Crônica: A falta que ela me faz
Como bom patrão, resolvi, num momento
de insensatez, dar um mês de férias à empregada. No princípio achei até bom
ficar completamente sozinho dentro de casa o dia inteiro. Podia andar para lá e
para cá sem encontrar ninguém varrendo o chão ou espanando os móveis, sair do
banheiro apenas de chinelos, trocar de roupa com a porta aberta, falar sozinho
sem passar por maluco.
Na cozinha, enquanto houvesse xícara
limpa e não faltassem os ingredientes necessários, preparava eu mesmo o meu
café. Aprendi a apanhar o pão que o padeiro deixava na área " tendo o
cuidado de me vestir antes, não fosse a porta se fechar comigo do lado de fora,
como na história do homem nu.
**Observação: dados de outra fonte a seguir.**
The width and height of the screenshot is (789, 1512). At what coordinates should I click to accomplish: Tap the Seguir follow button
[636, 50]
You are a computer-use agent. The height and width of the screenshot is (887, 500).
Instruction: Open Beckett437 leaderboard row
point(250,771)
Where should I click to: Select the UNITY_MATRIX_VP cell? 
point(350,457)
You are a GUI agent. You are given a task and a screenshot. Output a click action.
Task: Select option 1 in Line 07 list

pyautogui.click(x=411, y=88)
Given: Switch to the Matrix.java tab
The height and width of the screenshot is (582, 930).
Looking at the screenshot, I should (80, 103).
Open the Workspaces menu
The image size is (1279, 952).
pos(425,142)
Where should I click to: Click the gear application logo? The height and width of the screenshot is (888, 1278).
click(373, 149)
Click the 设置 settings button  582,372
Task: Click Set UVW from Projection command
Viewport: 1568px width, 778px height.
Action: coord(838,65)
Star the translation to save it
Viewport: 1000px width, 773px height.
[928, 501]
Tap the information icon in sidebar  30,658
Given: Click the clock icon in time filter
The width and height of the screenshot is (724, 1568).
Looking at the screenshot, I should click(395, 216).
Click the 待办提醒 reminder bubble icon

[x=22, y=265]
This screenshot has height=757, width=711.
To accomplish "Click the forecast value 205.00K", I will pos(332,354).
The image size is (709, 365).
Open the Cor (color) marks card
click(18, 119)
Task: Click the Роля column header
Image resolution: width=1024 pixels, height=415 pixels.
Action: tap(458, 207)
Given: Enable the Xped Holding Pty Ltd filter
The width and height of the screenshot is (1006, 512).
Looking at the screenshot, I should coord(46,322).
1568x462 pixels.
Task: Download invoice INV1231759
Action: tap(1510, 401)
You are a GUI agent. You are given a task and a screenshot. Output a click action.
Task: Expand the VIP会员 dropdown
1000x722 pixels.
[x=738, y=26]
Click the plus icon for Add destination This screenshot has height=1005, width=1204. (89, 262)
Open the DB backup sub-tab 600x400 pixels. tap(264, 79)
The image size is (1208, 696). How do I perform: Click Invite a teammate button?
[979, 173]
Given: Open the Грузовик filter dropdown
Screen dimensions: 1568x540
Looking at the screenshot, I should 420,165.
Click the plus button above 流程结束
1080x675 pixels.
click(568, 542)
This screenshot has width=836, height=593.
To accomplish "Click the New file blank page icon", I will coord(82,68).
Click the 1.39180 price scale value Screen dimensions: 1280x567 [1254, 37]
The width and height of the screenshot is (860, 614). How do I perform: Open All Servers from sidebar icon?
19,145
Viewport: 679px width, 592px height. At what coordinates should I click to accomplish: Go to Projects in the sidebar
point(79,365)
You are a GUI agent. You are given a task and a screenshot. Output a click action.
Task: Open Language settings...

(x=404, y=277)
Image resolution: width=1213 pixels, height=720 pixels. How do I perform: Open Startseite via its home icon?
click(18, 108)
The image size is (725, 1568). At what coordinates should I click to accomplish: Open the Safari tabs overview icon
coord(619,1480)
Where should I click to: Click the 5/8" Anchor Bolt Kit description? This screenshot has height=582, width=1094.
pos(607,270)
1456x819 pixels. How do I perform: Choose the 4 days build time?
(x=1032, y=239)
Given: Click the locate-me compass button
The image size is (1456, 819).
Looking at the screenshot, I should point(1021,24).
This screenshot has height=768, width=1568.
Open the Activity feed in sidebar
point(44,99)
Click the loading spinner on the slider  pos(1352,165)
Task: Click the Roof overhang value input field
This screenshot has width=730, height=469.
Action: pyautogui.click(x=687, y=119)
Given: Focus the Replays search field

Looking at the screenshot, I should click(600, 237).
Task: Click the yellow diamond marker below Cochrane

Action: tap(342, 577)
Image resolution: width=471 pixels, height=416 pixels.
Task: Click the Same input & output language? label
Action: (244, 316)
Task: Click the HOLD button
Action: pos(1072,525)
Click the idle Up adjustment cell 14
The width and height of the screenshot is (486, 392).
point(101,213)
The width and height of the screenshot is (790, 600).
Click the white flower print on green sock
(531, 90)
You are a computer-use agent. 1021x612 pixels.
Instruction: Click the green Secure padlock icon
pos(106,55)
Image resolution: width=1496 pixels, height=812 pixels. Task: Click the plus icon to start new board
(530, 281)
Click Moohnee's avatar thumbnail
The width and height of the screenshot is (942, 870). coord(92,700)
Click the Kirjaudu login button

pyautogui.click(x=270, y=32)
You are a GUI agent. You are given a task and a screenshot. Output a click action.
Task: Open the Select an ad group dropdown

Esticar a roupa da cama não era tarefa assim tão
complicada: além do mais, não precisava também ficar uma perfeição, já que à
noite voltaria a desarrumá-la. Fazia as refeições na rua, às vezes filava o
jantar de algum amigo e, assim, ia me aguentando, enquanto a empregada não voltasse.
Aos poucos, porém, passei a desejar
ardentemente essa volta. O apartamento, ao fim de alguns dias, ganhava um
aspecto lúgubre de navio abandonado. A geladeira começou a fazer gelo por todos
os lados " só não tinha água gelada, pois não me lembrara de encher as
garrafas. E agora, ao tentar fazê-lo, verificava que não havia mais água dentro
da talha. Não podia abrir a torneira do filtro, já que não estaria em casa na
hora de fechá-la, e com isso acabaria inundando a cozinha. A um canto do quarto
um monte de roupas crescia assustadoramente. A roupa suja lava-se em casa – bem,
mas como? Não sabia sequer o nome da lavanderia onde, pela mão da empregada,
tinham ido parar meus ternos, provavelmente para sempre.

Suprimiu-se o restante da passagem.